In some implementations, the application of the transverse compression force may decrease a transverse width of the IOL. In some instances, compression of the IOL may reduce a width of the IOL to less than <NUM>% of the uncompressed width of the IOL. The uncompressed width of the IOL may be a width dimension in a direction perpendicular to a longitudinal axis of an IOL injector. In some implementations, compression of the IOL results in changing a shape of the IOL from an approximately circular shape into an approximately oval shape, as shown, for example, in <FIG>.

Application of a transverse compression force to the IOL may decrease the risk of buckling of the IOL upon the application of the longitudinal axial force to the IOL by a plunger. Buckling may occur as a result of axial loading of an IOL by a plunger when the IOL is in an uncompressed condition. Accordingly, compression applied to an IOL, e.g., by a compressor similar to compressor <NUM>, described above, provides increased stability when applying axial loading to the compressed IOL along a longitudinal axis of an IOL injector by a plunger during delivery of the IOL into an eye of a patient. Consequently, compressing an IOL prior to axial loading by a plunger decreases the possibility that the axial loading will result in buckling of the IOL.
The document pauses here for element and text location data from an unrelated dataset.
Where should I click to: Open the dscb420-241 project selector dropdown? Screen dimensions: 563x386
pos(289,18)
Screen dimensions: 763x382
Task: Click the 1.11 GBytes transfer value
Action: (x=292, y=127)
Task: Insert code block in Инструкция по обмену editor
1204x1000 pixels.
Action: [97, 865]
Various implementations of an IOL compressor and methods of compressing an IOL described herein and within the scope of the present disclosure may be used in or otherwise applicable to an IOL injector configured to inject an IOL base and/or an IOL optic of a multi-piece IOL. Various implementations of an IOL compressor and associated methods of compressing an IOL described herein may be used with an IOL base and/or the IOL optic that are manually loaded into a compression chamber by a user or preloaded thereinto prior to delivery to a user.
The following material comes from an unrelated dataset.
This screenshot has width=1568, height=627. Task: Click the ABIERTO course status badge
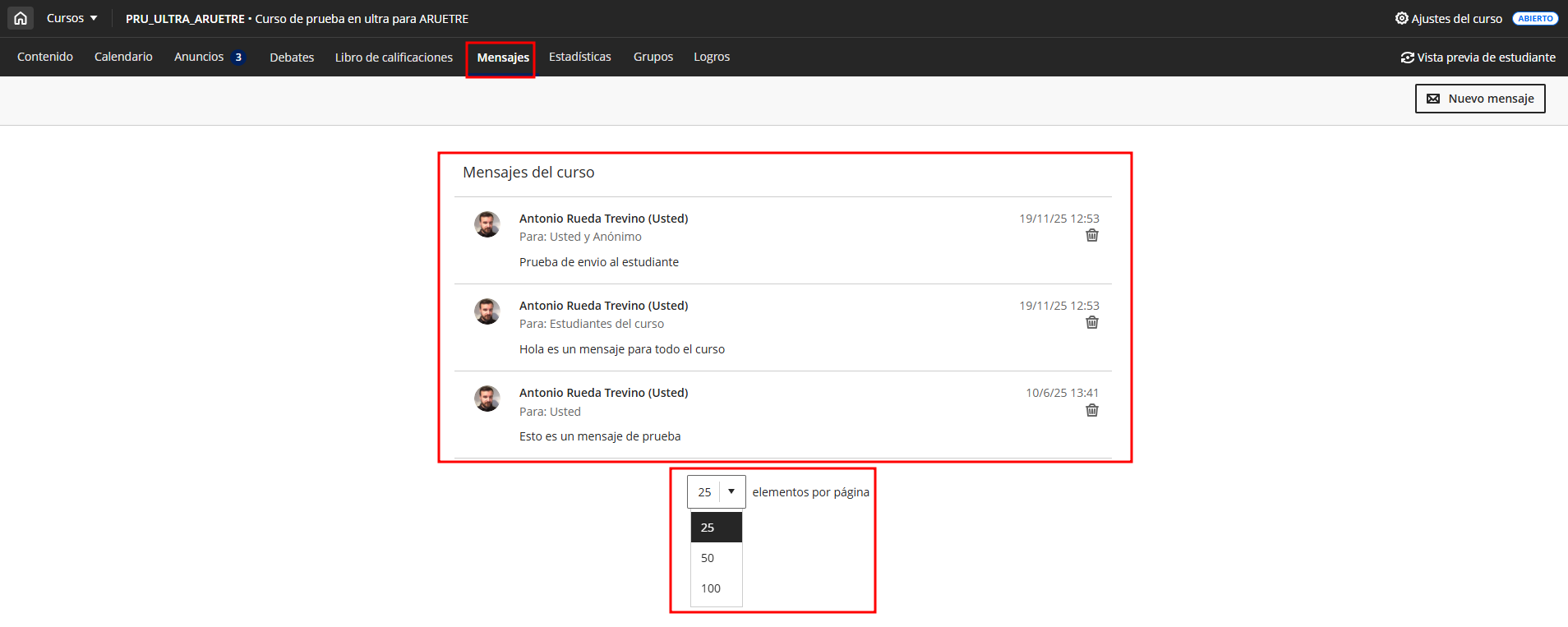(x=1534, y=18)
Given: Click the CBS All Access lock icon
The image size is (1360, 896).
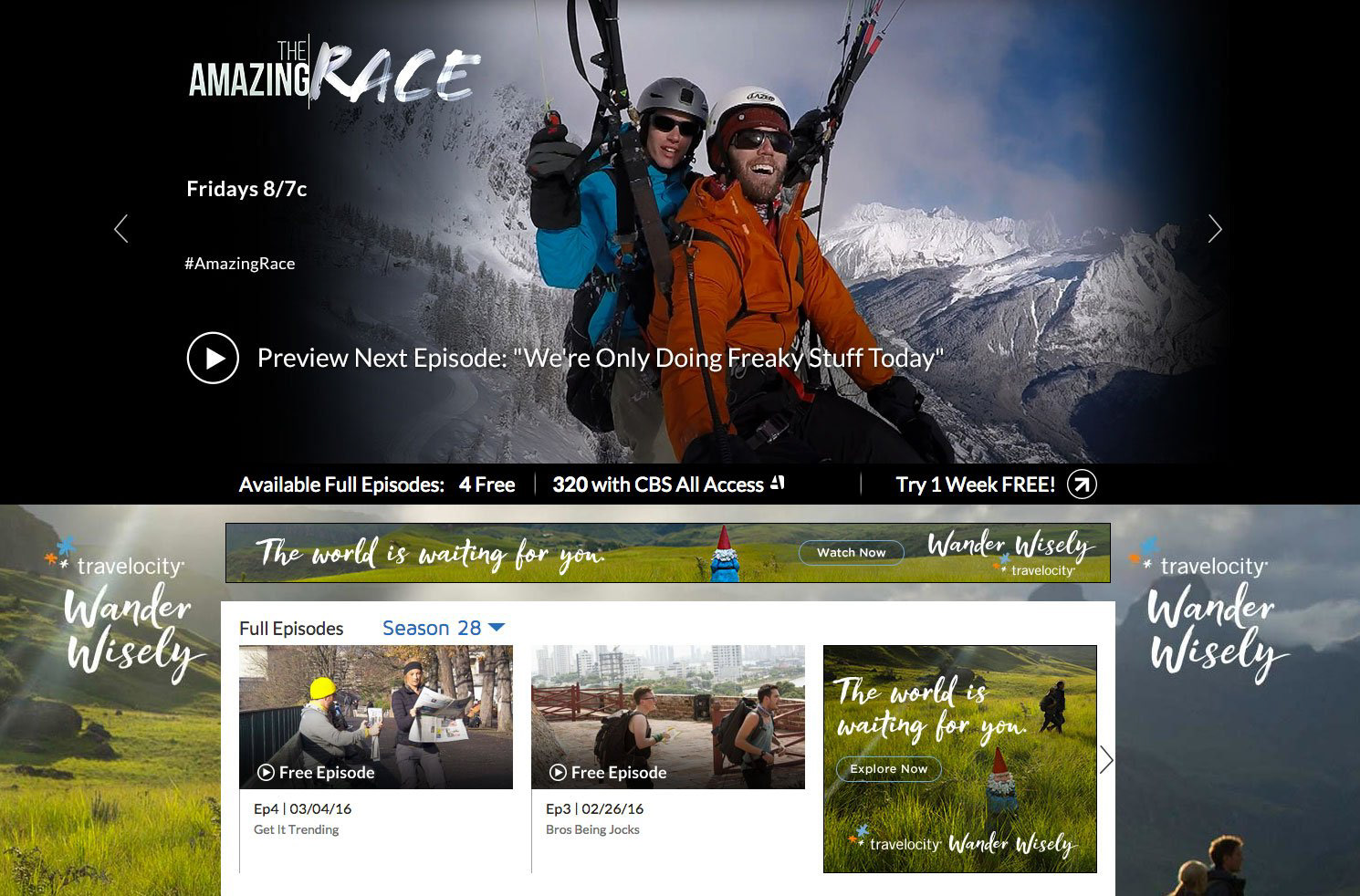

Non-limiting examples of IOL injectors that may be adapted for use with the IOL compressor as described herein include those described in <CIT> and <CIT>.

Advantages of the IOL compressors s described herein include the ability easily and reliably to compress a single-piece IOL or the separate components of a multi-piece IOL into a compressed state prior to advancement by a plunger and delivery into an eye.

Claim 1:
An intraocular lens (<NUM>) injector (<NUM>) comprising:
an injector body (<NUM>) defining a bore (<NUM>);
a nozzle (<NUM>) coupled to the injector body, the nozzle comprising an opening (<NUM>) in fluid communication with the bore;
a plunger (<NUM>) receivable into the bore and moveable therein; and
an IOL compressor (<NUM>) coupled to the injector body, the IOL compressor comprising:
a housing (<NUM>);
a compression chamber (<NUM>) formed within the housing and adapted to receive an IOL;
a transversely depressible button (<NUM>) extending through a slot (<NUM>) formed in the housing, the transversely depressible button moveable within the slot, the transversely depressible button comprising:
a pad (<NUM>) located outside of the housing of the compression chamber;
an internal portion (<NUM>) located inside of the compression chamber, the internal portion having a compression surface (<NUM>) adapted to compress the IOL disposed in the compression chamber;
a stem (<NUM>) connecting the pad and the internal portion, the stem slideably disposed within the slot; and
at least one flexible wing (<NUM>) extending from the stem, the at least one wing is adapted to flex inwardly when passing through the slot and to expand outwardly when the at least one flexible wing is received into the compression chamber;
wherein the compression chamber defines an interior surface (<NUM>), and wherein the at least one flexible wing cooperates with the interior surface to form a lock that is adapted to hold the transversely depressible button in a depressed state when the at least one flexible wing is received in the compression chamber.